Social Games succeed beyond the “Killer” Personality

16 09 2010

A lot of games have been built by and for the Achiever or Killer personality type.  This psychographic, often motivated by direct competition and player vs. player activity is based on Zero-sum conflict.  Zero-sum describes a situation where one player’s gain or loss is balanced directly by the gain or loss of the other player.  In other words, if one person wins, the other looses.

But, thanks to social game developers like Zynga, we are shown that a surprising amount of people don’t find strictly competitive games attractive.

Soren Johnson posted an interview with Zynga’s Senior Designer Paul Stephanouk in his blog Designer Notes.  In the interview, Stephanouk comments:

…Coming from strategy games as I did, I was very focused on the competitive aspect of games. I was aware of players wanting to build or explore, but I always saw that as serving a conflict-driven goal. I have learned that, for many people, the conflict-driven nature of traditional games is a major detraction. I’m not saying that overall conflict is bad or that you can’t have conflict-driven action in social games – both of these things are very much not the case. What I am saying is that there are a lot of players out there, far more than I understood, that really want a game experience that isn’t driven by the need to compete against another person.
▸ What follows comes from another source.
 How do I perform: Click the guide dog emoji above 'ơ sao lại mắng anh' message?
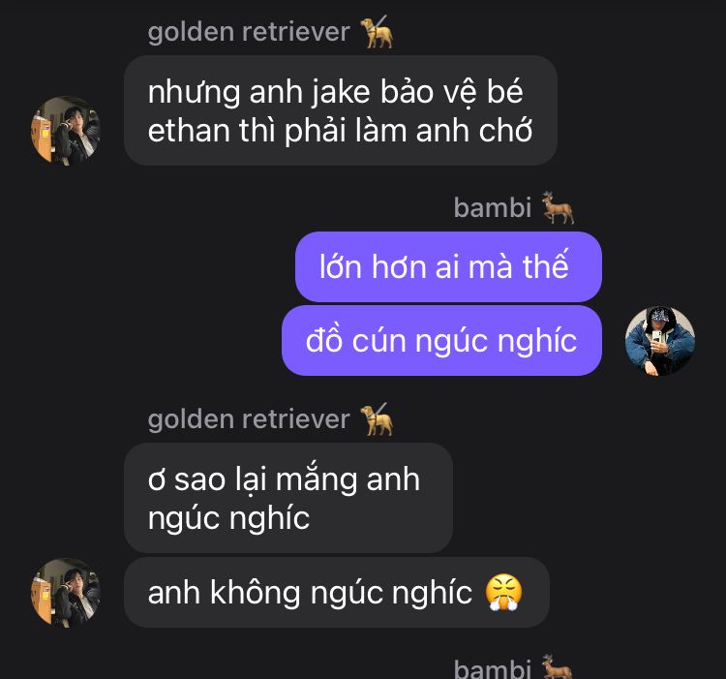coord(377,419)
In other words, there is a tremendous value in building games beyond the “Killer” personality.  For Zynga, that value translated into 82 million monthly active FarmVille users in only nine months.
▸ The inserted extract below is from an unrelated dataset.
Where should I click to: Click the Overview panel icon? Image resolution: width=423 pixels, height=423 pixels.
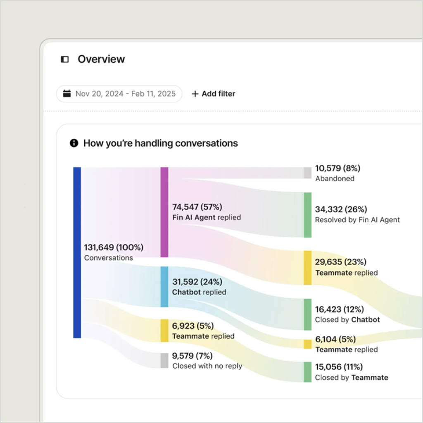coord(64,59)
Examining research from Nick Yee’s MMORPG study, we can see a strong correlation between  achievement-based motivations and gender.  The success of many social games and MMOs may be attributed to how well the environment and mechanics allow people to cooperate, the synergy between classes or roles, and  presentation of overall relationship-building opportunities.   Given these survey results, it is not surprising to see a high population of women playing social games.  Nick Yee’s results from his MMO study on motivation:

As Soren Johnson states in his blog:

Social games…can still be competitive without being destructive; the answer is parallel competition, the race to grow and improve one’s restaurant, for instance, faster than one’s friends.

Awareness of these motivational differences and customizing game mechanics to accommodate can only increase opportunities for user engagement.